More than 20,000 Kansas citizens were prevented from participating in the 2016 election because of voter suppression, said Davis Hammet, the 27-year-old founder of Loud Light, an organization that focuses on increasing youth civic participation in Kansas. Hammet, along with three other Kansas voter experts, will address the topic of voter suppression in a panel discussion sponsored by the ACLU of KU. The panel discussion will begin at 5:30 p.m. on Thursday, Oct. 5, in the Centennial Room of the Kansas Union. “It’s so bad, voter suppression,” Hammet said. “Kansas is the voter suppression capital of the country, and it calls into [question] the legitimacy of every elected official. So that’s why these issues are critical. It’s really about do we have a democracy or not in Kansas.”
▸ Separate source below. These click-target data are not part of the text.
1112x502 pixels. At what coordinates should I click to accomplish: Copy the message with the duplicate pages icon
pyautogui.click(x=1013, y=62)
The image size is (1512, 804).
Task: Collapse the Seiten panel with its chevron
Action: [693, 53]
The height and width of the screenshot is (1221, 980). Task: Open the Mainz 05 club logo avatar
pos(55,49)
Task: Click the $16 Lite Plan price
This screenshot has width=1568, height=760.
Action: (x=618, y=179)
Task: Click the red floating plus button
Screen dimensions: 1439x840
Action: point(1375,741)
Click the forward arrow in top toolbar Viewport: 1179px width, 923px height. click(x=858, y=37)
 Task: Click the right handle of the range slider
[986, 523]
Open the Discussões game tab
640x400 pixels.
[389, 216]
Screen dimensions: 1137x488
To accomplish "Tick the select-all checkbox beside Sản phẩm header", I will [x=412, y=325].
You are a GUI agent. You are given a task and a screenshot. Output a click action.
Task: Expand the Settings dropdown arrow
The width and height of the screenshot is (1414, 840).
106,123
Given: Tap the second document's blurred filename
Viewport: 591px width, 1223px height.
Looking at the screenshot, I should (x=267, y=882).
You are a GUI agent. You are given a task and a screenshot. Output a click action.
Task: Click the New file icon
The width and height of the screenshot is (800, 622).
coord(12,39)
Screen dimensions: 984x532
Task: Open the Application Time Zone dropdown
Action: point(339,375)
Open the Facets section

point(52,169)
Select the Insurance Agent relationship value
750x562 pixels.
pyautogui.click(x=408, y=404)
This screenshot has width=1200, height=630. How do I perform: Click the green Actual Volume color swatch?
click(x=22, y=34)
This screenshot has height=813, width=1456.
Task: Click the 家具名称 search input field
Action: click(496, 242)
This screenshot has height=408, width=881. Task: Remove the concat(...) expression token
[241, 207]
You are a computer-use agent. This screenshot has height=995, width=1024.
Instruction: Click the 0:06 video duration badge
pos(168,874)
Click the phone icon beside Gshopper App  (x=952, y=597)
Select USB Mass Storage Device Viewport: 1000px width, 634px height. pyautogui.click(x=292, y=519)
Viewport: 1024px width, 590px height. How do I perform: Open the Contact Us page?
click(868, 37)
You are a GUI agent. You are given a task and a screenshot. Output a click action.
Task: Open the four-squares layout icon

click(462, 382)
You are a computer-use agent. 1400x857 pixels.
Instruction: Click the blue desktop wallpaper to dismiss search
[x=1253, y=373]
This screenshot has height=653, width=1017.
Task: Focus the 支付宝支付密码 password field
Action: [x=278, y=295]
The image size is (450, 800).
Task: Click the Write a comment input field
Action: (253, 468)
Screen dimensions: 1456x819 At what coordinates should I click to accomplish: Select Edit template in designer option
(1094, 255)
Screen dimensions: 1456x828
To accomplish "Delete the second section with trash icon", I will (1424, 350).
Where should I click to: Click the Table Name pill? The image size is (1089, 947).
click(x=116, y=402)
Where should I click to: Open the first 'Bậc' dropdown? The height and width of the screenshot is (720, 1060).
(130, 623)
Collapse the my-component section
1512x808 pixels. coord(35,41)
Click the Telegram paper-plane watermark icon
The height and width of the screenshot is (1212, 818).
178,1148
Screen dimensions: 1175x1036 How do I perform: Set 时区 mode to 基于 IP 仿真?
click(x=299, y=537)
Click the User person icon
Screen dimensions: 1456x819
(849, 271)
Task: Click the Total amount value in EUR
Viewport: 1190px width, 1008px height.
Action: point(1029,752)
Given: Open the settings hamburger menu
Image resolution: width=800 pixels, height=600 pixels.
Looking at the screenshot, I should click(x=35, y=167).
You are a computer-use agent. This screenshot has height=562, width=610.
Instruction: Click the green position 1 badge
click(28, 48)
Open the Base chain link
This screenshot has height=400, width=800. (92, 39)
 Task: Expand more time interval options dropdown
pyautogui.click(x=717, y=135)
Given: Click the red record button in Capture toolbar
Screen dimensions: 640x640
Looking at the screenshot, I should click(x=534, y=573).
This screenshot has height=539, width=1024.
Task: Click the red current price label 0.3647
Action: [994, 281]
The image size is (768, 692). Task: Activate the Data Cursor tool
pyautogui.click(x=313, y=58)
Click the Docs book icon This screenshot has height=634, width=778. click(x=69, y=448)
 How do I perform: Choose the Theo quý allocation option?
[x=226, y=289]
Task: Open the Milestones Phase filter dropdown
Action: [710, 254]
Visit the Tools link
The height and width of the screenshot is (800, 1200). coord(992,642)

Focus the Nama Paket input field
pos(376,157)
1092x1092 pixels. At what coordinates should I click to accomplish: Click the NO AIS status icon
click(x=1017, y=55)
Along with Hammet, the members of the panel are Mark Johnson, a university law professor and a member of the Board of Directors of the ACLU of Kansas; Steve Lopes, coordinator of the Johnson County Voting Coalition; and Jamie Shew, the Douglas County Clerk.
In addition to discussing voter suppression laws in Kansas, the panel will also suggest ways in which students can increase voter turnout among youth, said Sara Muench, president of the ACLU of KU.
“We’ve asked our panelists thus far, just start getting in your head, what are some ideas that students can do to be mobilized,” Muench said.